Bu duygu ve düşüncelerle, Gazi Mustafa Kemal Atatürk’e Başöğretmenlik unvanının verildiği bu önemli günde bütün öğretmenlerimizin 24 Kasım Öğretmenler Günü’nü kutluyor; başta hemşehrimiz, Şehit öğretmenimiz Necmettin Yılmaz olmak üzere terör saldırılarında ve vazife sırasında kaybettiğimiz öğretmenlerimizi rahmet ve minnetle yâd ediyoruz.”
BELEDİYE BAŞKANI ERCAN ÇİMEN
Gümüşhane Belediye Başkanı Ercan Çimen, 24 Kasım Öğretmenler Günü dolayısıyla yayımladığı mesajında; öğretmenliğin bir meslekten daha çok bir toplumun geleceğini şekillendiren ana etken olduğunu belirtti.
Öğretmenlerin tarihin her evresinde her toplumun kıymet verdiği, o toplumun gelecekte alacağı konumun kaderini belirleyen insanlardır olduğuna vurgu yapan Başkan Çimen, “Hz. Ali’nin ‘Bana bir harf öğretenin kırk yıl kölesi olurum’ sözü ve Mustafa Kemal Atatürk’ün, ‘Öğretmenler, yeni nesil sizin eseriniz olacaktır’ sözü; öğretmenliğin asırlar geçse de toplumlar üzerindeki değerini ve önemini her zaman sürdüreceğinin önemli bir göstergesidir” dedi.
Öğretmenlerin, Türkiye’nin aydınlık geleceğinin kılavuzu olduğunu belirten başkan Çimen, “Onların ellerinde yetişen nesiller; an gelmiş imkânsızı mümkün kılmış, an gelmiş bir milletin kaderini değiştirerek çağ atlatmıştır. Mesleğini bir vazife olarak değil, bir yaşam felsefesi ve milli hedef olarak icra eden öğretmenlerimiz, Türkiye’nin, muasır medeniyetler seviyesinin üzerine çıkma hedefinin anahtarıdır. Ülkemiz onların yetiştirdiği nesillerle her geçen gün bir adım daha ileri gitmektedir. Ve onların yetiştirecekleri yeni nesillerle de bu kutlu yürüyüşüne devam edecektir. Öğretmenlik ölçülemeyecek, değerlendirilemeyecek kadar kutsal bir meslek, Peygamber mesleğidir. Başta görevi başında şehit olmak üzere olmak üzere, ahirete irtihal eden tüm öğretmenlerimize Allah’tan rahmet ve mağfiret diliyorum. Bu mesleği icraa ederken şehit olan başta Aybüke ve Necmettin öğretmenlerimiz olmak üzere tüm şehit öğretmenlerimize Allah’tan rahmet diliyorum.

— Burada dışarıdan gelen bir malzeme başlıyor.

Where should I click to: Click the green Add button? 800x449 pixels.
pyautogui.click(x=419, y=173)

Emekli öğretmenlerimize de sağlıklı, hayırlı ve uzun ömürler niyaz ediyorum. Öğretmenlik mesleği sadece eğitim, öğretim sürecinde edinilen bilgileri sınıfta öğrencilere aktarmak değil, bilgi yanında tecrübe ve irfanla çocuklarımızı, gençlerimizi geleceğe hazırlama mesleğidir. Bu duygu ve düşüncelerimle güzel ülkemizin dört bir yanında, şanlı bayrağımızın dalgalandığı her yerde görevinin başında olan, bu mesleğe ömrünü adayan tüm öğretmenlerimizin ve öğretmen adaylarının 24 Kasım Öğretmenler Günü’nü kutlarım. Görevini icra ederken şehit olan, kıymetli öğretmelerimize Allahtan Rahmet ailelerine başsağlığı dilerim” ifadelerine yer verdi.

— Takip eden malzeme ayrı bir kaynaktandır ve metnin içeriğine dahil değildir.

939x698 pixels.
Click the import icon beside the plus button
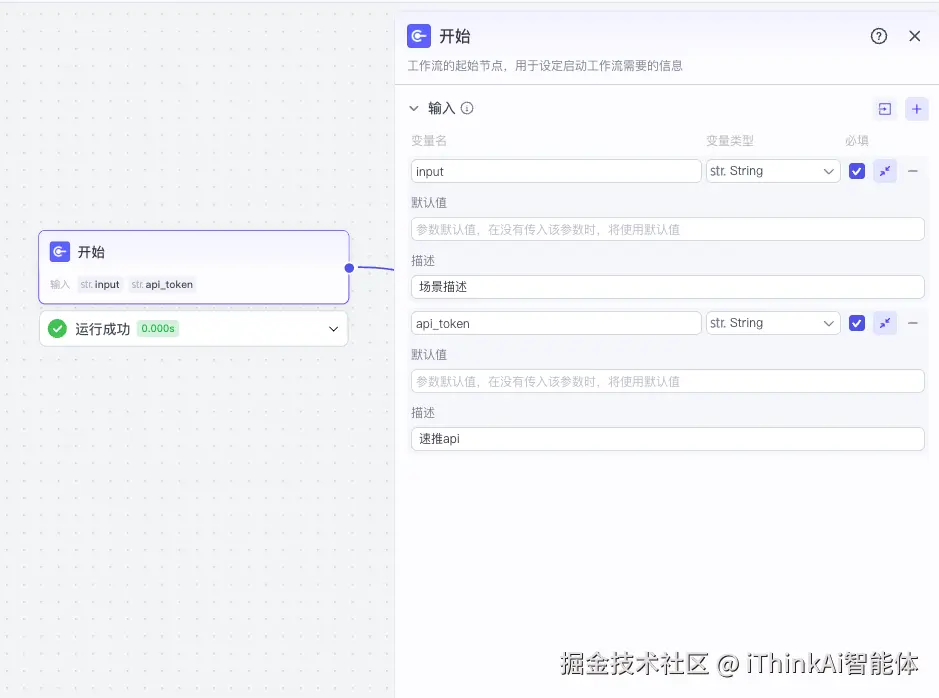click(886, 108)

REKTÖR PROF.DR. HALİL İBRAHİM ZEYBEK
“Ülkemizin eğitim sisteminin temelini öğretmenlerimiz oluşturmaktadır. Öğretmenlerimiz, insanlık tarihinin bilinen en kadim mesleğini icra eden ve bu sürece rehber olarak yön veren, önüne çıkan tüm zorluklara rağmen yolundan sapmadan ilerleyen, geleceği inşa eden gönül neferlerimizdir. Mesuliyeti ağır olduğu kadar kutsal bir meslek olan öğretmenlik, Türkiye’nin aydınlık geleceğinin teminatı olan çocuklarımızı milli ve manevi değerlerine bağlı, aklını kullanıp sorun çözebilen, kendini gerçekleştirebilen, yeni ve özgün görüşler oluşturup eleştirel düşünebilen, üstün niteliklere sahip bireyler olarak geleceğe en iyi şekilde hazırlayan bir gönül işi ve adanmışlıktır.

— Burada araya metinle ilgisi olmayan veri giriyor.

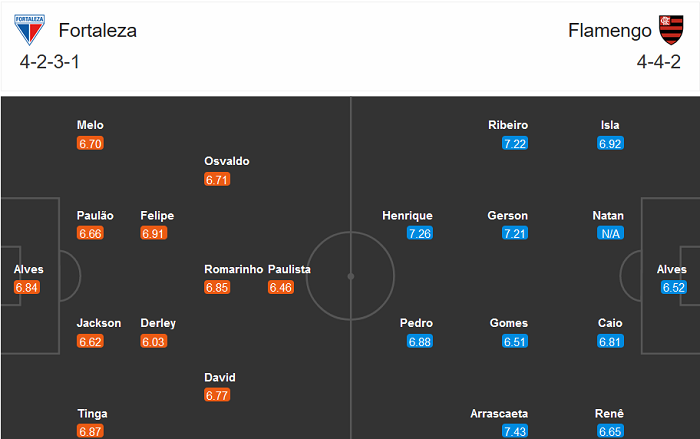Click the Fortaleza club crest
The height and width of the screenshot is (439, 700).
31,31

Bir ülkede yürütülen her bir mesleğin kalitesi, özünde o ülkedeki öğretmenin güçlü ve nitelikli oluşuna bağlıdır. Özellikle üniversitemizde bu niteliğe ve özveriye dikkatle ve önemle yaklaşmaktayız. Çünkü günümüz dünyasında küreselleşmeyle birlikte oluşan rekabet ortamı, üstün niteliklere sahip insan yetiştirme ihtiyacını hayati konuma getirmiştir. Bizler Gümüşhane Üniversitesi ailesi olarak evrensel değerler ışığında, araştırmacı, çağın gereksinimlerine uygun bilgilerle donatılmış, yenilikçi, ülkemizin ve geleceğimizin teminatı olan gençlerimizi yetiştirme gayesiyle hareket ediyoruz.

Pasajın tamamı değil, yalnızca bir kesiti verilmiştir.